Por todos os meios, esta sociedade espremerá como entre os dois dentes de um alicate todos os talentos e ideais nascentes, até esmagá-los e subjugá-los à bestialidade dominante.
No entanto, apesar das pressões maciças e de todos os atrativos corruptores, a inteligência humana, por sua natureza mesma, continua essencialmente livre e capaz de objetividade e universalidade.

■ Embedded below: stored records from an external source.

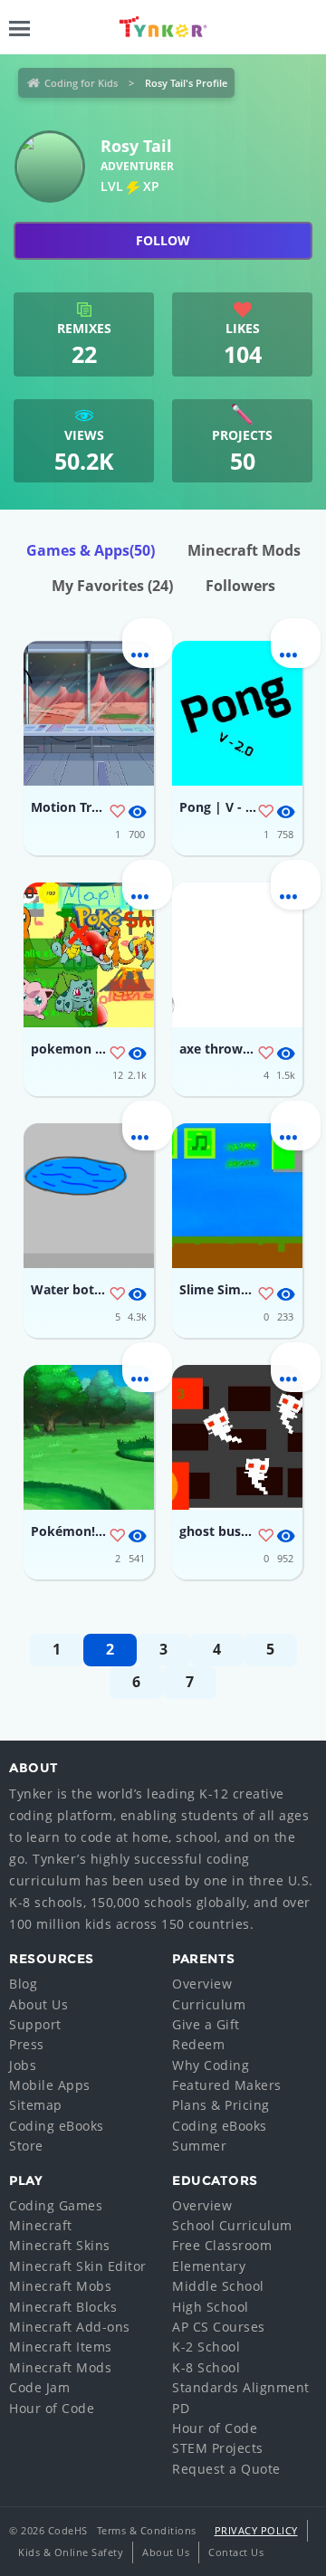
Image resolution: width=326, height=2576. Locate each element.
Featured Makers (227, 2085)
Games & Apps (90, 550)
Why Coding (210, 2065)
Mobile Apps (50, 2085)
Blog (23, 1983)
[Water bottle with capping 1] (89, 1195)
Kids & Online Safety (70, 2552)
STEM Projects (218, 2448)
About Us (38, 2004)
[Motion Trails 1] (89, 713)
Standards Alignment (241, 2387)
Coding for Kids (81, 83)
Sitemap (35, 2104)
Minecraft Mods (244, 550)
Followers (240, 586)
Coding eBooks (56, 2125)
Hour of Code (51, 2408)
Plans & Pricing (221, 2104)
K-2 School (206, 2346)
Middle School (218, 2286)
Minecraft (40, 2225)
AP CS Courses (218, 2326)
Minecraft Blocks (63, 2306)
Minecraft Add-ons (69, 2326)
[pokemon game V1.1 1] (89, 955)
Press (26, 2044)
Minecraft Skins (59, 2245)
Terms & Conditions (147, 2530)
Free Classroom (222, 2245)
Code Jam (39, 2387)
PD (180, 2408)
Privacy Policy (256, 2530)
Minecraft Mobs (60, 2286)
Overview (202, 1983)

E se é fato que “chegará o momento em que cada um, sozinho, privado de todo contato material que possa ajudá-lo em sua resistência interior, terá de encontrar em si mesmo, e só nele mesmo, o meio de aderir firmemente, pelo centro de sua existência, ao Senhor de toda Verdade”22, não é menos verdade que está somente nas mãos de cada qual dizer a este mundo sedutor e ameaçador: Latrare potest, mordere non potest, nisi volentem: “Podes latir, mas não podes morder, a não ser que eu o deseje”. Mesmo as pressões mais formidáveis que o universo concentracionário impõe à alma humana, na mais temível das tiranias já conhecidas, não eximem o homem de sua responsabilidade individual.
Todos aqueles em quem ainda reste um grão de consciência das metas reais e superiores da existência humana têm o dever imediato e indeclinável de estudar, conhecer e desmascarar os mecanismos do processo corruptor aqui descrito, para escapar aos falsos conflitos em que ele nos joga e às falsas alternativas que ele nos oferece.